We can also use linear regression to model a piecewise function.

15 minutes

When students enter the room, I play the following clip: Mario Star. A per our routine for these lessons, I ask students to write down any questions they have (individually). When I see that the writing has slowed, I ask students to turn-and-talk to share their ideas and questions.

For the class discussion, I ask them "what do you think we will count in this video?" Depending on the response that I hear, I might drill a bit more:

- Did the coin counter change at all in this video?
- What type of graph, table or equation would we get if we were counting coins?
- Aside from coins, what else could we look at?
- What two things changed in this video?
- If we sketched a graph comparing Mario's time versus his Lives, what would it look like?
- Was Mario always gaining lives?
- Were there moments when Mario's lives weren't changing? What would that look like on a graph?
- Can we graph this scenario with just one line?

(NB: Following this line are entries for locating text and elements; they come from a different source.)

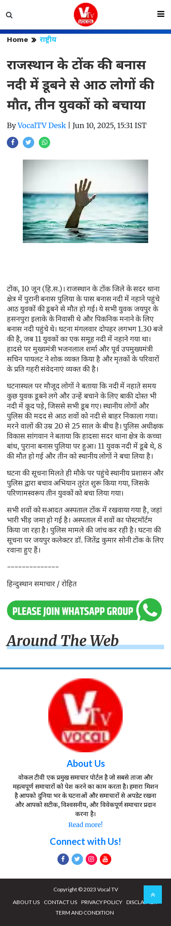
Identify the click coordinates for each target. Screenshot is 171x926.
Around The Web (63, 641)
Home (17, 39)
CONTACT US (60, 902)
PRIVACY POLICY (101, 902)
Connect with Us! (85, 841)
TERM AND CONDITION (85, 912)
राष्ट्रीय (48, 39)
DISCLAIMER (141, 902)
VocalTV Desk (42, 125)
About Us (86, 763)
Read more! (85, 825)
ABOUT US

My goal is to build consensus around the idea that we are dealing with a scenario that can be modeled with several straight lines, as opposed to one.

20 minutes

Once we agree that the problem can be modeled with several different lines, I will give my students a variety of snapshots to sort. I print them out like a deck of photo cards and I ask the class to identify times when Mario is *transitioning* from not gaining lives to gaining lives.

For example, this shot shows the starting number of lives Mario has, a critical piece of information for their investigation:

Screen Shot 2014-04-20 at 9.49.20 AM.png

Students spend the next segment of the class sorting the cards, setting up a reasonable graph of time versus lives, and then drawing appropriate lines of best fit. I ask them to write equations for each line they draw.

25 minutes

To launch the summary conversation, I play the following video, which shows an estimated graph of Mario's progress: Mario with grid.mp4

To make this graph, I simply used key time stamps, like at 0 seconds we *know *he had 161 coins and then at about 6 seconds we *know* he started to gain lives until he dies at 14.7 seconds and then starts over.

By connecting the key points between 6 and 14.7 seconds, we get an average rate or slope at which he gains lives per second.

However, there are many time frames not represented. So I ask students to write some of the other time life points on sticky notes. We then plot these notes on top of the grid image in the video. This helps students see that our piecewise graph is really a scatter plot with several linear functions to model its behavior.

I also use this summary as an opportunity to review how to write the equation of a line and to help students realize that this piecewise function is made from 5 lines and to see which are parallel and why. My goal is to help students to explain their observations in the context of the problem. For example, "the line at the start and the end have a slope of 0 since Mario isn't collecting any coins over the passing time." Likewise, "the lines with a positive slope are the same because Mario gains lives at an equal rate." Although the rate at which Mario gains lives may not be perfectly equal (especially since we have established in early lessons that the rotation of the coins along with Mario's varying speed can really change the function), but I want students associate the slope with the context of this problem and articulate the meaning of the linear functions in terms of the Mario and the lives he is gaining.